In the lines below, look for "resolution". Copy each line where it appears.
-------- RECORDS FOR THIS TASK
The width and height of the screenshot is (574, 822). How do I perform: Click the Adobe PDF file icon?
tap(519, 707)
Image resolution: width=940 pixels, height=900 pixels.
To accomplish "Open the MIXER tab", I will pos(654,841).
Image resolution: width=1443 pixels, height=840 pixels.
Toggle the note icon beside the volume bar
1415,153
----------------
-------- RECORDS FOR THIS TASK
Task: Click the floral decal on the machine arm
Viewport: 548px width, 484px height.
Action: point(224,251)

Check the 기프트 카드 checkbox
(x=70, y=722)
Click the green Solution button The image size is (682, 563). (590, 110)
----------------
▶ **RESPONSE AREA**:
Image resolution: width=940 pixels, height=900 pixels.
Image resolution: width=1443 pixels, height=840 pixels.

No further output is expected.